* ЗАДАНИЕ 1: Выпишите из текста о книге Лакло всех реальных писателей и художников, которые названы по имени. Литературных героев не включайте.
* ЗАДАНИЕ 2:
Ответьте на вопросы по тексту о книге Лакло:
(a) Каким названо в начале текста то, что совершают граф Вальмон и маркиза де Мертейль?
(b) В каком году, согласно тексту, все казалось еще доступным измерению любопытствующего разума?
(c) Каким изображен граф Вальмон на гравюрах той эпохи?
* ЗАДАНИЕ 3: Напишите продолжение текста о книге Лакло, начав сразу после его последнего предложения.

* ДОКУМЕНТ:
Подвиги героев Лакло, опасного соблазнителя графа Вальмона и еще более опасной развратницы и интриганки маркизы де Мертейль, это в сущности подвиги аналитической мысли. У них все построено на знании людей, на убеждении, что можно проникнуть умом в самые тайные уголки человеческой души. Ибо, конечно, тайн нет, нет случая и судьбы, и еще не изобретены «скандинавские туманы», на которые станет жаловаться впоследствии такой ученик XVIII века, как Эдмон де Гонкур. Никаких препятствий не существует для «философа», постигнувшего некий механизм, который двигает обществом и людьми. В его умелых руках они становятся послушными марионетками. Лакло сам верил так же твердо в свое окончательное знание человеческой природы, как верил его Вальмон и как верили все люди того века. Пятьдесят лет спустя Бальзак был принужден ввести гигантские колеблющиеся образы, какие-то нечеловеческие тени в свою «Человеческую комедию». Но в 1780 году все казалось еще доступным измерению любопытствующего разума и подчиненным циничным выводам психологической геометрии. В книге Лакло нет ни одной строчки, не идущей к делу. Ничто в этих письмах – в этом цикле последовательных теорем – не говорится так себе, «на воздух». В этой книге в самом деле как будто нет воздуха, и в ее острой, сухой умственности есть что-то невыносимо удушливое. В конце концов граф Вальмон и маркиза де Мертейль становятся прямо страшными. Этого, несомненно, не ожидал Лакло – все равно, писал ли он книгу для назидания, как говорится в предисловии, или, что вернее, просто ради наслаждения своим знанием людей и нравов. И в этом мы приближаемся к странному повороту в воззрениях на XVIII век, с того момента, когда он торжественно отошел в прошлое под выстрелы наполеоновских пушек. В наши представления об иных характерах того времени вкрадывается немного жуткое чувство. Они поражают воображение своей смутностью, показывающей, что и тогда далеко не все было так ясно, как это казалось для современников. На гравюрах той эпохи граф Вальмон изображен розовым круглолицым юношей, и как это бесконечно далеко от мрачного гения, каким нарисовал его Бердсли. Но гораздо раньше Бердсли и задолго до того, как родилось жуткое и едкое искусство Сомова, XVIII век стал внушать двойственные и фантастические образы. Точно крушение старой жизни освободило вдруг скрытое в ней колдовство, которое заклубилось над колыбелями Эрнста Теодора Гофмана, Эдгара По и гениального автора «Пиковой дамы».

* ЗАПИСАННЫЕ ДАННЫЕ:
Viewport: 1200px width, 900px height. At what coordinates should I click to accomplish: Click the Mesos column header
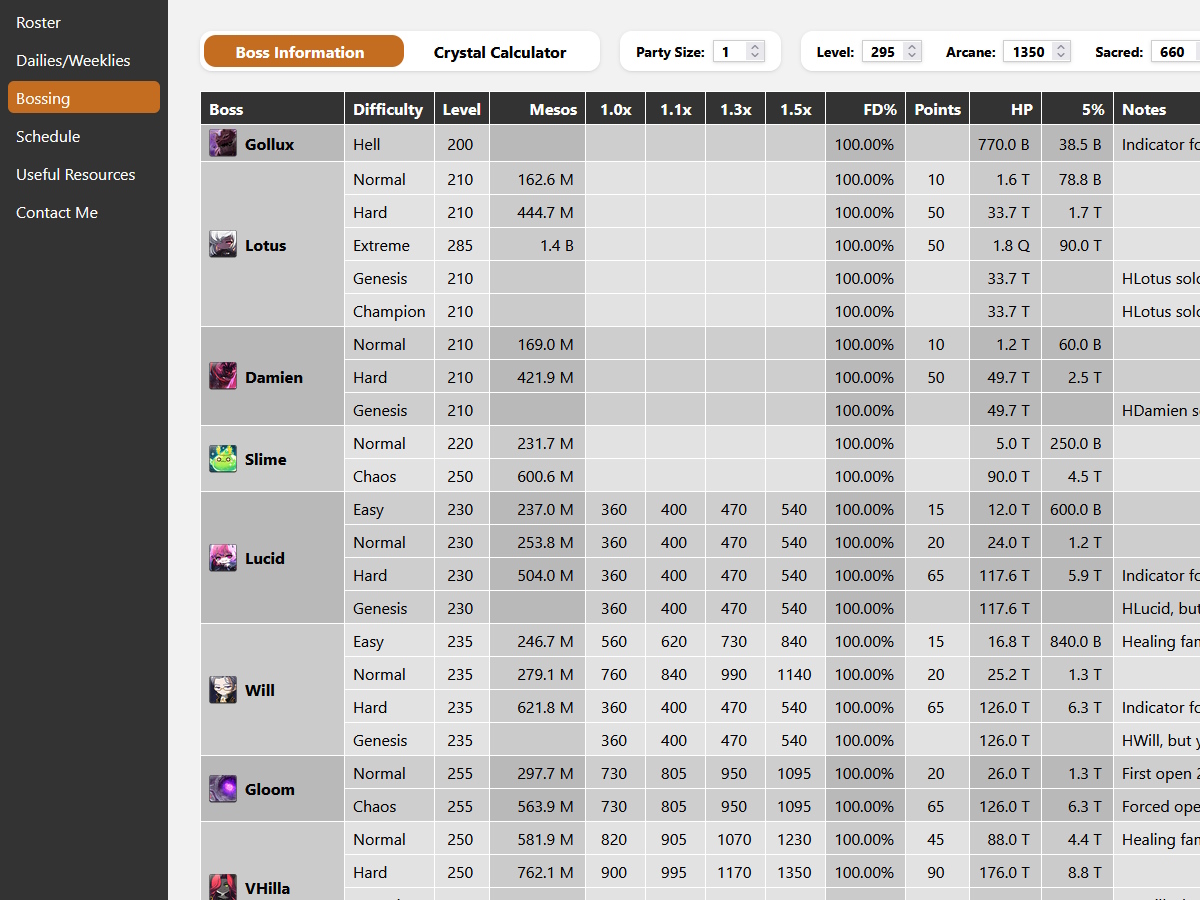tap(553, 109)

* ОТВЕТ 1: Лакло, Эдмон де Гонкур, Бальзак, Бердсли, Сомов, Эрнст Теодор Гофман, Эдгар По.

* ОТВЕТ 2:
(a) В сущности подвигами аналитической мысли.
(b) В 1780 году.
(c) Розовым круглолицым юношей.

* ОТВЕТ 3:
XVIII век был отечеством романтизма, и не только сентиментального, «тихого» романтизма Руссо и Шатобриана, но и всей фантастической романтики. По какому-то историческому возмездию этот век неустанного «Просвещения» и веры в разум хранил в себе зерна, из которых выросли потом причудливые и необыкновенные деревья, – целый заколдованный романтический лес, полный чудес и теней. Стоило только немного уйти вперед и оглянуться на ту жизнь, чтобы среди толпы «философов», остроумцев, политических деятелей и естествоиспытателей увидеть безумного Крейслера, увидеть Коппелиуса, увидеть человека, потерявшего свое отражение, – увидеть, словом, все то, что увидел Гофман. Стоило лишь найти другой угол зрения, изменить некоторые пропорции фигур, групп, аксессуаров и обстановки в картине XVIII века, чтобы все эти дворы, салоны, игорные дома, театры, концертные залы, гостиницы и академии, с переполняющей их пестрой толпой, обратились вдруг в очаровательно нереальное зрелище. Чтобы лучше чувствовать все это, надо было отойти от большой дороги истории, от энциклопедии, от финансовых реформ и споров о конституции. Гофману, кроме того, что он жил позднее, помогли его скитания по немецким проселкам, где встречались уже вдохновенные романтические юноши, и по маленьким немецким столицам, где так добросовестно следили за веком во всем, что касалось поклонов, париков и пряжек, но где так почтенно отставали от модных идей. И еще больше того Гофману помогло его пребывание в Италии в Венеции.
В XVIII веке, что блестяще показала в своей замечательной книге Вернон Ли, Италия не была погружена, как обычно думают, в апатию – она осталась родиной художественного гения и дала миру новое искусство – музыку. Повторяя вместе с остальной Европой французские нравы и вкусы, принимая чужой покрой одежды и даже чужой покрой мыслей, Италия осталась в основе своей особенной и нисколько не похожей на Францию. Она не могла всерьез проникнуться «философией» XVIII века, не могла понять его esprit, не могла воспринять его сухой и черствой, чисто французской рассудочности. К идеям того времени она не прибавила ничего, да, кажется, из всех привозимых из-за Альп предметов идеи интересовали ее меньше всего. От этого, может быть, зрелище XVIII века нигде не представляет такой занимательности и затейливости, не омраченной никакими серьезными размышлениями и предчувствиями, как в Италии. То, что было в Париже лишь декорацией, плохо скрывавшей ход каких-то грозных исторических событий, то в Италии было действительно театральной декорацией – декорацией оперы, комедии нравов, фантастической комедии, комедии масок. Никогда и нигде жизнь не была так похожа на театральное зрелище, как в Италии XVIII века. Что иное, как не сознание себя участником какой-то вечной комедии, разыгрываемой на улицах и площадях, в виду моря, гор и садов, заставляло итальянцев тех времен с такой страстью рядиться и с такой радостью надевать маску в дни карнавала. В этой «ненастоящей» жизни было все, чтобы создать Гофмана. Можно удивляться, что только один Гофман нашелся среди бесчисленных путешественников, наводнявших самый фантастический город тогдашней Италии и всей Европы – Венецию.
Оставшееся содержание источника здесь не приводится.